O‘DONNELL: Are the Republicans headed for complete disaster in November? We just had a new poll out today that shows essentially the same thing, that in the congressional mash up that Republicans are more than 10 points behind the Democrats and they may retake the House.
COULTER: Well they ought to be. This should be the Democrats big year. This should be their 1994 revolution. This is the sixth year in to the Bush administration. Reagan lost the Senate six years in. Also, Bush defeated historical odds during his midterm elections. Generally, the party in the White House loses seats in the midterm election. We picked up Republican seats in his first midterm election.
I don‘t think lightning strikes twice so, yes, I think this is probably going to be a good year for Democrats. They ought to be picking up something like, you know, 50 seats in the Senate or in the House and 10 seats in the Senate. And we‘ll see how the campaign goes to see—I think the fact that Iraq is going to be a big issue may keep their numbers down.
O‘DONNELL: All right, you heard it here first, Ann Coulter predicting the Democrats are going to retake Congress. All right, Ann, we‘ll be right back in just a minute.
Later, the Israeli and Syrian ambassadors will be here to talk about the latest developments in the Middle East. You are watching HARDBALL only on MSNBC.
(BEGIN VIDEO CLIP)
VALERIE PLAME, FORMER CIA OPERATIVE: Joe and I have filed this action with heavy hearts, but with a renewed sense of purpose. I would much rather be continuing my career as a public servant than be a plaintiff in a lawsuit.
(END VIDEO CLIP)
O‘DONNELL: Welcome back to HARDBALL.
That was former CIA operative Valerie Plame Wilson today talking about the lawsuit she and husband Joe Wilson filed against Vice President Cheney, Scooter Libby, Karl Rove, and other Bush administration officials.
And we are back with best-selling author Ann Coulter. Ann, let me get you to respond to the new lawsuit by the Wilson.
COULTER: I think this is going to end up being like the Alger Hiss
lawsuit against Whittaker Chambers, that is to say not well for Valerie
Plame and Joe Wilson. As I described in my book, by the way, in a section
that my friends who read the book before it came out thought would get a
lot more attention than certainly the Jersey Girls section, it turns out
Am I supposed to be hearing that?
O‘DONNELL: Oh, I don‘t know. Ann, I can hear you. Go ahead.
COULTER: Sorry, I thought you were doing a clip all of a sudden of Joe Wilson talking. And that‘s when Patrick Fitzgerald, the independent counsel, made his announcement of the one indictment. It was not for the Intelligence Identities Protection Act. In fact, he went out of his way—it was a perjury charge against Scooter Libby.
O‘DONNELL: Scooter Libby.
COULTER: He went out of his way to avoid using the word covert and
moreover what he said about Valerie Plame‘s employment being classified
would only be relevant under a completely different law so he‘s basically
O‘DONNELL: Well, Ann, let me challenge you.

To-do list:
A. In the interview transcript, rewrite the passage starting at "(BEGIN VIDEO CLIP)" and ending at "by the Wilson.", changing "lawsuit" to "legal complaint".
B. Answer these questions using the interview transcript:
(i) According to Coulter, which year of the Bush administration is it?
(ii) Who speaks in the video clip?
(iii) According to Coulter, what kind of charge did Patrick Fitzgerald bring against Scooter Libby?

Entries supplied:
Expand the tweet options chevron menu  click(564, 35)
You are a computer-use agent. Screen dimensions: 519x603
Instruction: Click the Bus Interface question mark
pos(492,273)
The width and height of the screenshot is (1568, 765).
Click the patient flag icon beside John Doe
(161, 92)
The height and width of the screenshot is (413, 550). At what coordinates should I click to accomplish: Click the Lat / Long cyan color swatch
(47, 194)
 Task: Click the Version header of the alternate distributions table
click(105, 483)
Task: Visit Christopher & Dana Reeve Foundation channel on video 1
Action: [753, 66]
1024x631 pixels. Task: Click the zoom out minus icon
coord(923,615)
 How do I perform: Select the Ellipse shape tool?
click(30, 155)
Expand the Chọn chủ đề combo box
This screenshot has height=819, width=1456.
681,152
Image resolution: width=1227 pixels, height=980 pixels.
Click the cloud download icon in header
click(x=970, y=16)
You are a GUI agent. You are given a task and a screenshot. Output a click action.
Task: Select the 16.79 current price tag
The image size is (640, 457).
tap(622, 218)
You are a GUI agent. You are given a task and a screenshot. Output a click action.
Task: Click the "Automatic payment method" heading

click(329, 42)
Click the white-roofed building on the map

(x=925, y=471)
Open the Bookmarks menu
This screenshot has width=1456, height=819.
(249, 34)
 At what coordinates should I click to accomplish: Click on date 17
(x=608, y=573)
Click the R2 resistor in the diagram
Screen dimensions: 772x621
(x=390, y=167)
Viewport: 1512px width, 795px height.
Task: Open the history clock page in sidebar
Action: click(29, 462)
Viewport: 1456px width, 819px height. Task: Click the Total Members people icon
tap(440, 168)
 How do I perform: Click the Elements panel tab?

Per-task answers:
A.
(BEGIN VIDEO CLIP)
VALERIE PLAME, FORMER CIA OPERATIVE: Joe and I have filed this action with heavy hearts, but with a renewed sense of purpose. I would much rather be continuing my career as a public servant than be a plaintiff in a legal complaint.
(END VIDEO CLIP)
O‘DONNELL: Welcome back to HARDBALL.
That was former CIA operative Valerie Plame Wilson today talking about the legal complaint she and husband Joe Wilson filed against Vice President Cheney, Scooter Libby, Karl Rove, and other Bush administration officials.
And we are back with best-selling author Ann Coulter. Ann, let me get you to respond to the new legal complaint by the Wilson.

B.
(i) The sixth year.
(ii) Valerie Plame, a former CIA operative.
(iii) A perjury charge.